## O QUE SE PEDE
Apresente em uma tabela Markdown, com as colunas Nº e Texto, as linhas que começam na que contém "Select all rows with the header checkbox" e terminam na que contém "pyautogui.click(x=725, y=638)", deixando de fora as linhas em branco.
### DADOS DA TAREFA
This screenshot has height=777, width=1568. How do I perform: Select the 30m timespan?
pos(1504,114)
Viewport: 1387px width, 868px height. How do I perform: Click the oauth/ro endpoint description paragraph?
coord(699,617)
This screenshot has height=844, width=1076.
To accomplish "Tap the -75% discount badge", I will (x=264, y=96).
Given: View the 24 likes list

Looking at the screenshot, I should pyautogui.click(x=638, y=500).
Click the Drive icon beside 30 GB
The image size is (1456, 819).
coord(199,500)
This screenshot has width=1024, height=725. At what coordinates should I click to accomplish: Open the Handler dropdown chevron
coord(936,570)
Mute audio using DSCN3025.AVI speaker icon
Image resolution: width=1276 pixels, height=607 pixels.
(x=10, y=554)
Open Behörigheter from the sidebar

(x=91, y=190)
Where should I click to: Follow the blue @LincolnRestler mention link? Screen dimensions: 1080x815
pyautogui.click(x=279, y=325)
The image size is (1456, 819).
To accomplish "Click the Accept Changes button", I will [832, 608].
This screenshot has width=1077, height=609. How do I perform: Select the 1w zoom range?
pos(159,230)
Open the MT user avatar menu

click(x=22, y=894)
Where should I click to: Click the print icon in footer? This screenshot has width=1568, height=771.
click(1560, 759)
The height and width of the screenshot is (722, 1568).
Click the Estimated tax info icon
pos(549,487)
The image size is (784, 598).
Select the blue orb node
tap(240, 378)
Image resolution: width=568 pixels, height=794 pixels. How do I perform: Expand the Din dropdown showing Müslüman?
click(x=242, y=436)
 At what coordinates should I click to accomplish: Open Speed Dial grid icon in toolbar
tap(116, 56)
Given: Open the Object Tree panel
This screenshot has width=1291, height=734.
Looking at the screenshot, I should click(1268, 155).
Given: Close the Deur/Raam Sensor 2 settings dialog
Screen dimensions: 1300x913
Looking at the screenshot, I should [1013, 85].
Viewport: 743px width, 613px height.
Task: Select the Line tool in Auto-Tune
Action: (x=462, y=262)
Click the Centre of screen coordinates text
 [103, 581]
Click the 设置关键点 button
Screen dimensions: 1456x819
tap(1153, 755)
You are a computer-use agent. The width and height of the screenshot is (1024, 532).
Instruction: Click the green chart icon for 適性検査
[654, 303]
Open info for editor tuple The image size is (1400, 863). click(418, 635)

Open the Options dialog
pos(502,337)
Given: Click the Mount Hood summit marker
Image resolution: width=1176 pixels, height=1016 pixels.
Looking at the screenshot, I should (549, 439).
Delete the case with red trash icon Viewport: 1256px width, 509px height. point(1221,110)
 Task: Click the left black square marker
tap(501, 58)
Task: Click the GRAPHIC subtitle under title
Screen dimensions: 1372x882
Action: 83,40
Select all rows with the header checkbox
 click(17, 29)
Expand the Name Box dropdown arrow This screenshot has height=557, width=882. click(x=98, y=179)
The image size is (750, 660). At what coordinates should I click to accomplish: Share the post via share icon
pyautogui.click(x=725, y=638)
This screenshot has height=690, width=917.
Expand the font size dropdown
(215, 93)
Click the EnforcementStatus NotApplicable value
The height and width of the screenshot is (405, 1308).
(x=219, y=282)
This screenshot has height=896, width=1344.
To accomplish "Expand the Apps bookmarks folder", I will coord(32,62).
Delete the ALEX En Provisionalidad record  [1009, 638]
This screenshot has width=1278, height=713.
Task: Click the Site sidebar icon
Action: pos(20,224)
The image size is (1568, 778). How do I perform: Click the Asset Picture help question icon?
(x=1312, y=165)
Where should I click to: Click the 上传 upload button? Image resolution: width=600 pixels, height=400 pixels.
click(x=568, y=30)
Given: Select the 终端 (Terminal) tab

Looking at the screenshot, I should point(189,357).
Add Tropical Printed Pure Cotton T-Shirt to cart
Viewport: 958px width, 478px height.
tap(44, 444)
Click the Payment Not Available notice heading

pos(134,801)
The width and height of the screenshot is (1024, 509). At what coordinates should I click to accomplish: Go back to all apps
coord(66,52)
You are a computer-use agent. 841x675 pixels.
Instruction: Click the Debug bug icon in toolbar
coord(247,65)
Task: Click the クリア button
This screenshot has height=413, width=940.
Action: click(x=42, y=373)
######
## EXERCÍCIO RESOLVIDO
| Nº | Texto |
|---|---|
| 1 | Select all rows with the header checkbox |
| 2 |  click(17, 29) |
| 3 | Expand the Name Box dropdown arrow This screenshot has height=557, width=882. click(x=98, y=179) |
| 4 | The image size is (750, 660). At what coordinates should I click to accomplish: Share the post via share icon |
| 5 | pyautogui.click(x=725, y=638) |